These are the key concepts you need to understand to accurately answer the question.

Hilbert Transform
The Hilbert Transform is a specific integral transform used extensively in complex analysis and signal processing.
It operates on real-valued functions and creates a function with imaginary values.
The transform's integral form is expressed as \[ H(f(x)) = \frac{1}{\pi} \text\int_{-\infty}^{\infty} \frac{f(\zeta)}{x - \zeta} d \zeta \]
The Hilbert Transform plays a crucial role in forming analytic signals, which are used to define the analytic parts of a given function in complex analysis.
In solving boundary value problems, it helps to isolate the contributions from the upper and lower halves of the complex plane.
Analytic Functions
Analytic functions are foundational in complex analysis.
They are functions that are differentiable at every point in their domain, not just once but infinitely many times.
This means they have derivatives of all orders, which leads to some intriguing properties and powerful results. For instance, analytic functions can be represented by power series.

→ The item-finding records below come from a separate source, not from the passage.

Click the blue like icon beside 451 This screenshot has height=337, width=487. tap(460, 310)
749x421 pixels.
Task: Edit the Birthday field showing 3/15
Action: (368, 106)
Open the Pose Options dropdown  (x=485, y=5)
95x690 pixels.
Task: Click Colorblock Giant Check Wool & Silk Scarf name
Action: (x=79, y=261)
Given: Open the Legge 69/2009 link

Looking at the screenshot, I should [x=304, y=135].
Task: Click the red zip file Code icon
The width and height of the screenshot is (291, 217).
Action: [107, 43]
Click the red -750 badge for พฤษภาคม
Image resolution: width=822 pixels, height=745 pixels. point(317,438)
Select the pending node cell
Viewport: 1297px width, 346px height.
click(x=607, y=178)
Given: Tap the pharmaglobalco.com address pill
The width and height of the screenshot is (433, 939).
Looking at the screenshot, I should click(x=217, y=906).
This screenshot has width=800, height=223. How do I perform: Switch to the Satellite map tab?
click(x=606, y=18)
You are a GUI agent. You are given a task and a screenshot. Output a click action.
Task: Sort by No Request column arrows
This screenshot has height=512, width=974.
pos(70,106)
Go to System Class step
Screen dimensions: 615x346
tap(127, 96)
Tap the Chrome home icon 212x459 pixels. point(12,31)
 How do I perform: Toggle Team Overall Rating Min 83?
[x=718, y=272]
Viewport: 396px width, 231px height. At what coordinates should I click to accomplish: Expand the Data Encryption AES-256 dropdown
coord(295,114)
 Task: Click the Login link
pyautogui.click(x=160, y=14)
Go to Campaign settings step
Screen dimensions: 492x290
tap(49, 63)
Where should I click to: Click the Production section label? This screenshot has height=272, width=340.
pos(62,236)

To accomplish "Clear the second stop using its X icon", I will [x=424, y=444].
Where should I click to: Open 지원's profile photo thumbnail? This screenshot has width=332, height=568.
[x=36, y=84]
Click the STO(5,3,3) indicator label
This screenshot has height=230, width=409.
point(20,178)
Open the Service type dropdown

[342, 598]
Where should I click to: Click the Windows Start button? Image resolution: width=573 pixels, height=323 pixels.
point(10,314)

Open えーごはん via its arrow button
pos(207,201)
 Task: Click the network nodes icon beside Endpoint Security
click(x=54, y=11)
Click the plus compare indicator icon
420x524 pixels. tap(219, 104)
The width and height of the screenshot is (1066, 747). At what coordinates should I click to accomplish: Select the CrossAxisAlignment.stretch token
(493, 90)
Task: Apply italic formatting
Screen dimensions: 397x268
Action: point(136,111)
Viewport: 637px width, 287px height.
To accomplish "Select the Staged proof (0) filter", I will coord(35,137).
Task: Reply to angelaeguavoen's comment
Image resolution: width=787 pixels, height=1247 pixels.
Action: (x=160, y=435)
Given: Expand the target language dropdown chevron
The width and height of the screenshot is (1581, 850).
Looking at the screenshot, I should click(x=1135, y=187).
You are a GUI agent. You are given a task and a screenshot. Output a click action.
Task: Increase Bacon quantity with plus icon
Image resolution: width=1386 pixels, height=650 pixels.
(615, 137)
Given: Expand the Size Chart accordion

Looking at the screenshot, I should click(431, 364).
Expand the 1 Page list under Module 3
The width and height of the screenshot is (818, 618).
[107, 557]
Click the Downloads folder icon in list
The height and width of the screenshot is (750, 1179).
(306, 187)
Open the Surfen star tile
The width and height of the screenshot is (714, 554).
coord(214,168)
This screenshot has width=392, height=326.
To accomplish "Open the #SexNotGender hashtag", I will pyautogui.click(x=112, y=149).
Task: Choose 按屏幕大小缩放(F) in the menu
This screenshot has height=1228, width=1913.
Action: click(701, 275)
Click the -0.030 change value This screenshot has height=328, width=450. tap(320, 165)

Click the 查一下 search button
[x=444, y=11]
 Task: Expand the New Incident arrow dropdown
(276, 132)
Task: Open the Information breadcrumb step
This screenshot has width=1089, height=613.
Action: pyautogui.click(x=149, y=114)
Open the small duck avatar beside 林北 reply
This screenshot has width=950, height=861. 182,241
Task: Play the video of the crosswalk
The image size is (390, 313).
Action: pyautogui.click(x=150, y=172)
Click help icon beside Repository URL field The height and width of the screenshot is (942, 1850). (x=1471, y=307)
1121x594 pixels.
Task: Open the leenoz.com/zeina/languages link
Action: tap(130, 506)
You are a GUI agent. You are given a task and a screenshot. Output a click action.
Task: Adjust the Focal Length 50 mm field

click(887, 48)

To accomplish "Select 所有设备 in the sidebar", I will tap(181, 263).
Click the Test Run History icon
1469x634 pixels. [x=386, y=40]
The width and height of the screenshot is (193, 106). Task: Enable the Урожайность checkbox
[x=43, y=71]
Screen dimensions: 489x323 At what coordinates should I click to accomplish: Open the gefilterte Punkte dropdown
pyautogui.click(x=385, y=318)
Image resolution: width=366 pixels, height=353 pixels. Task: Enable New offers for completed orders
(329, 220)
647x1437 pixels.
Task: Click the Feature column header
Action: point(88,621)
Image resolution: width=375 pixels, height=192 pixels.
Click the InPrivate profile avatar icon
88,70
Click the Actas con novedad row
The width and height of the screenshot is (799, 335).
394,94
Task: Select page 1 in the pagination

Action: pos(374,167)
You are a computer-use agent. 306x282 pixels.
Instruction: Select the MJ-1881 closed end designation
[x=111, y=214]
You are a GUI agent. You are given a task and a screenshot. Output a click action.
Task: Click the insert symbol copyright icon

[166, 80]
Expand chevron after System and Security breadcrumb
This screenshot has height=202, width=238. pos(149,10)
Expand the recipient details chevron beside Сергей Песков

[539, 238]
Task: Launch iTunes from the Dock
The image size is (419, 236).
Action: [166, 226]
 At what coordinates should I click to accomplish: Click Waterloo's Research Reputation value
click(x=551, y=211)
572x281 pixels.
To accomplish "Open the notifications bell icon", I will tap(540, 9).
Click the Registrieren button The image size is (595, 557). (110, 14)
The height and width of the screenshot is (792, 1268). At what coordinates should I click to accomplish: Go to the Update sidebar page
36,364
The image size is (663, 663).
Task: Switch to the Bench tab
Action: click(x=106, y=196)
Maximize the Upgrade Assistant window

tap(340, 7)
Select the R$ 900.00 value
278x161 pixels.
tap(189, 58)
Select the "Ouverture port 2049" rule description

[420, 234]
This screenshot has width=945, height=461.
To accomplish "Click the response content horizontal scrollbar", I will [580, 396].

These functions are also conformal, preserving shapes locally except at critical points. In boundary value problems, we often look for solutions that are analytic in certain regions, as they ensure smoothness and stability in the solutions.
Boundary Value Problems
Boundary Value Problems (BVPs) involve finding functions that satisfy certain conditions on the boundaries of their domains.
They are especially significant in physical applications, such as in fluid dynamics and electrostatics.
In complex analysis, we deal with BVPs where the solutions are required to be analytic within a region and obey specific relations on the region's boundary.
For example, solving \[ \psi^+(x) - \psi^-(x) = f(x) \] on the real axis translates into ensuring the respective functions address the boundary conditions, leveraging tools like the Hilbert Transform.
Complex Plane
The complex plane is a staple in complex analysis.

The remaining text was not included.